### 抽出テキスト
/---
In [25]:
import numpy as np
from pathlib import Path

from sklearn.model_selection import StratifiedKFold
from sklearn.pipeline import Pipeline
from sklearn.preprocessing import StandardScaler
from sklearn.linear_model import LogisticRegression
from sklearn.dummy import DummyClassifier
from sklearn.metrics import accuracy_score


def collect_paths_and_labels(dataset_root: str):
    """
    dataset_root/
      classA/*.npy
      classB/*.npy
      ...
    を想定。class名のソート順にラベル index を振る。
    """
    root = Path(dataset_root)
    class_names = sorted([d.name for d in root.iterdir() if d.is_dir()])
    if not class_names:
        raise RuntimeError(f"No class directories under: {root}")

    class_to_idx = {c: i for i, c in enumerate(class_names)}
    paths = []
    labels = []
    for c in class_names:
        for p in sorted((root / c).glob("*.npy")):
            paths.append(str(p))
            labels.append(class_to_idx[c])

    if not paths:
        raise RuntimeError(f"No .npy found under: {root}")

    return paths, np.array(labels, dtype=np.int64), class_names


import numpy as np

def extract_features_mean_std(
    npy_path: str,
    seq_start: int,
    seq_end: int,
    taxel_indices=None,   # 例: [0,1,2,3,8,9,10,11]
    axis_indices=None,    # 例: [0,1,2] or [2] (Zだけ)
    channel_mask=None,    # (n_taxels,3) bool を直接指定したい場合（任意）
):
    """
    超単純特徴：時間平均 + 時間std
    入力 .npy は (T, n_taxels, 3) を想定

    - taxel_indices: 使うセル番号（0..n_taxels-1）
    - axis_indices : 使う軸番号（0,1,2）= (X,Y,Z) 想定
    - channel_mask : taxel×axis をより細かく指定したいときの bool マスク
                     shape=(n_taxels,3)
    """
    arr = np.load(npy_path)  # (T, n_taxels, 3)
    if arr.ndim != 3 or arr.shape[-1] != 3:
        raise ValueError(f"Invalid shape {arr.shape} in {npy_path}")
\---
### データセット抜粋
/---
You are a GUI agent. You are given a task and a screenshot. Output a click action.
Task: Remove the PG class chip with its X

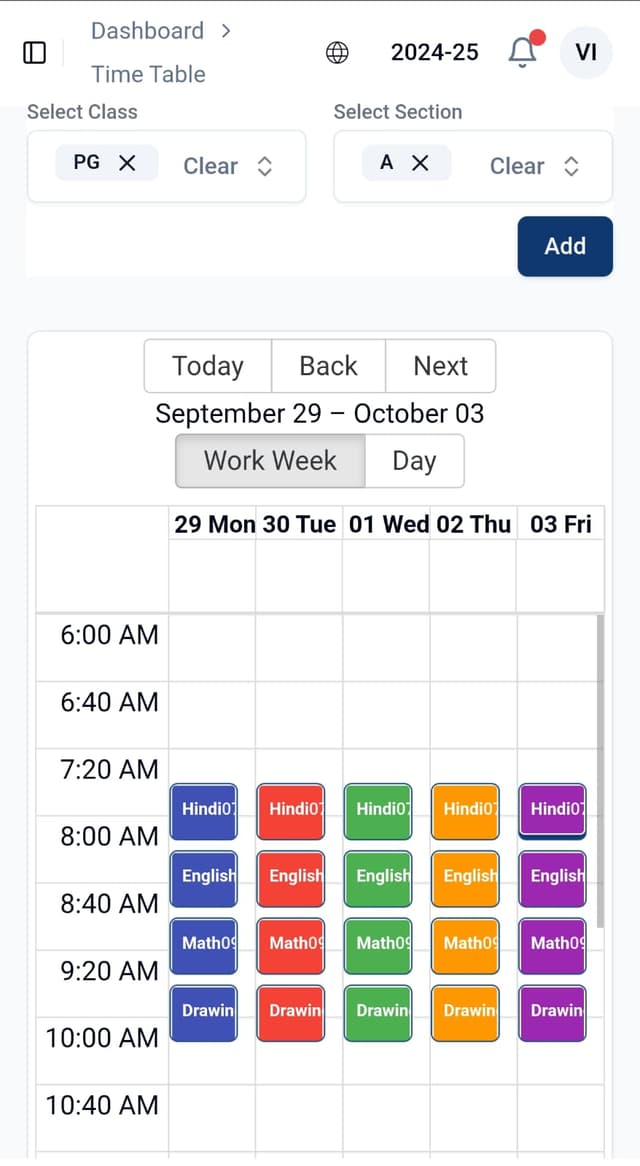coord(127,164)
\---
### 取り組む課題
触覚センサーのデータから特徴量を取り出すPythonコードを、最後に示された行の次から書き継ぎなさい。

### 演習の解答
    T, n_taxels, n_axes = arr.shape
    if seq_end > T:
        raise ValueError(f"seq_end({seq_end}) > T({T}) in {npy_path}")

    x = arr[seq_start:seq_end].astype(np.float32)  # (L, n_taxels, 3)
    L = x.shape[0]

    # ---- チャネル選択 ----
    if channel_mask is not None:
        m = np.asarray(channel_mask, dtype=bool)
        if m.shape != (n_taxels, 3):
            raise ValueError(f"channel_mask shape must be {(n_taxels,3)} but got {m.shape}")
        x_flat = x.reshape(L, -1)                 # (L, n_taxels*3)
        x_flat = x_flat[:, m.reshape(-1)]         # (L, selected_channels)
    else:
        if taxel_indices is None:
            taxel_indices = np.arange(n_taxels)
        else:
            taxel_indices = np.asarray(taxel_indices, dtype=int)
            if taxel_indices.min() < 0 or taxel_indices.max() >= n_taxels:
                raise ValueError(f"taxel_indices out of range 0..{n_taxels-1}: {taxel_indices}")

        if axis_indices is None:
            axis_indices = np.arange(3)
        else:
            axis_indices = np.asarray(axis_indices, dtype=int)
            if axis_indices.min() < 0 or axis_indices.max() >= 3:
                raise ValueError(f"axis_indices out of range 0..2: {axis_indices}")

        x_sel = x[:, taxel_indices, :][:, :, axis_indices]  # (L, k_taxels, k_axes)
        x_flat = x_sel.reshape(L, -1)                       # (L, k_taxels*k_axes)

    # ---- 特徴（mean + std）----
    mu = x_flat.mean(axis=0)
    sd = x_flat.std(axis=0)
    feat = np.concatenate([mu, sd], axis=0)  # (2*channels,)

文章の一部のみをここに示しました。